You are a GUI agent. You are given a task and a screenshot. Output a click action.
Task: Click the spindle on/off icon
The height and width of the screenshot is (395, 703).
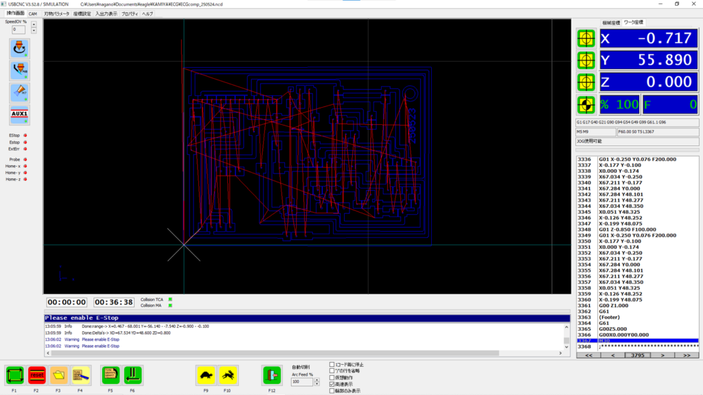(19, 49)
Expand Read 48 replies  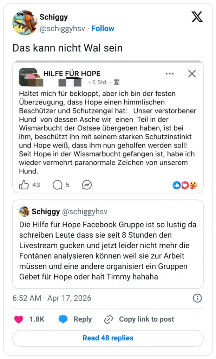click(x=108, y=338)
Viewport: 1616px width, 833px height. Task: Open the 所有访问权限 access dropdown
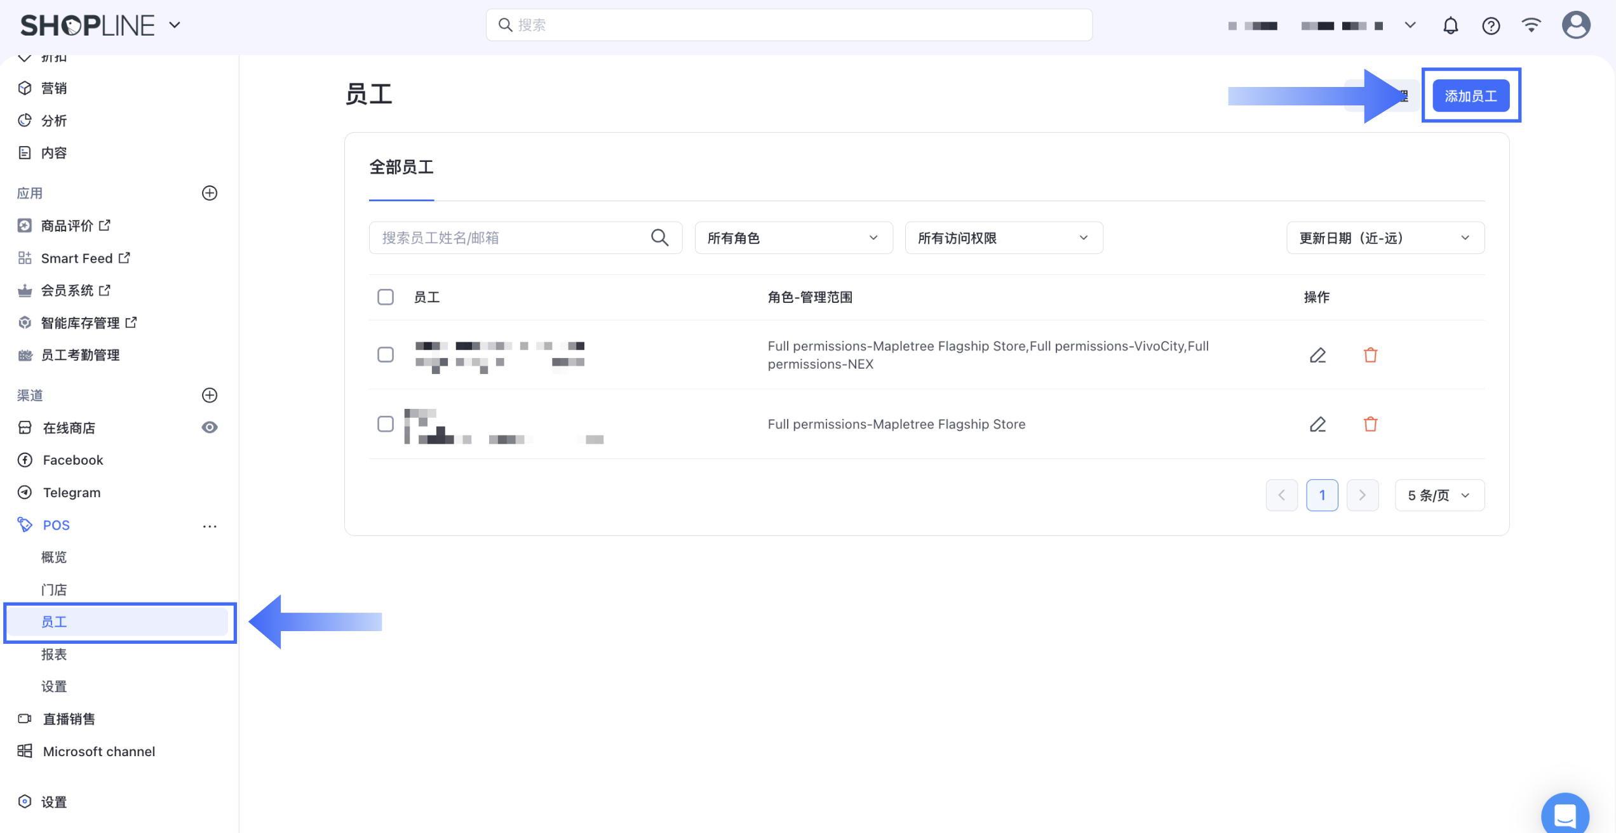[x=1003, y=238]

####################

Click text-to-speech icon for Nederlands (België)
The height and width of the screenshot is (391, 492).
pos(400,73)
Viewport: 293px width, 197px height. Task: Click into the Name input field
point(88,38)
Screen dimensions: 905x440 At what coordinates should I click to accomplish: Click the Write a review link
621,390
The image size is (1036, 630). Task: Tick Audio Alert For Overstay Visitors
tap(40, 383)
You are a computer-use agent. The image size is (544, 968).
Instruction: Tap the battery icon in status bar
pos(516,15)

####################

> Exercise task:
Give the lines above as a JSON list of strings, one string per line, omitting blank lines. Begin at the line that contains "You are a computer-use" and stop after the line that contains "pos(516,15)".

> Exercise solution:
[
  "You are a computer-use agent. The image size is (544, 968).",
  "Instruction: Tap the battery icon in status bar",
  "pos(516,15)"
]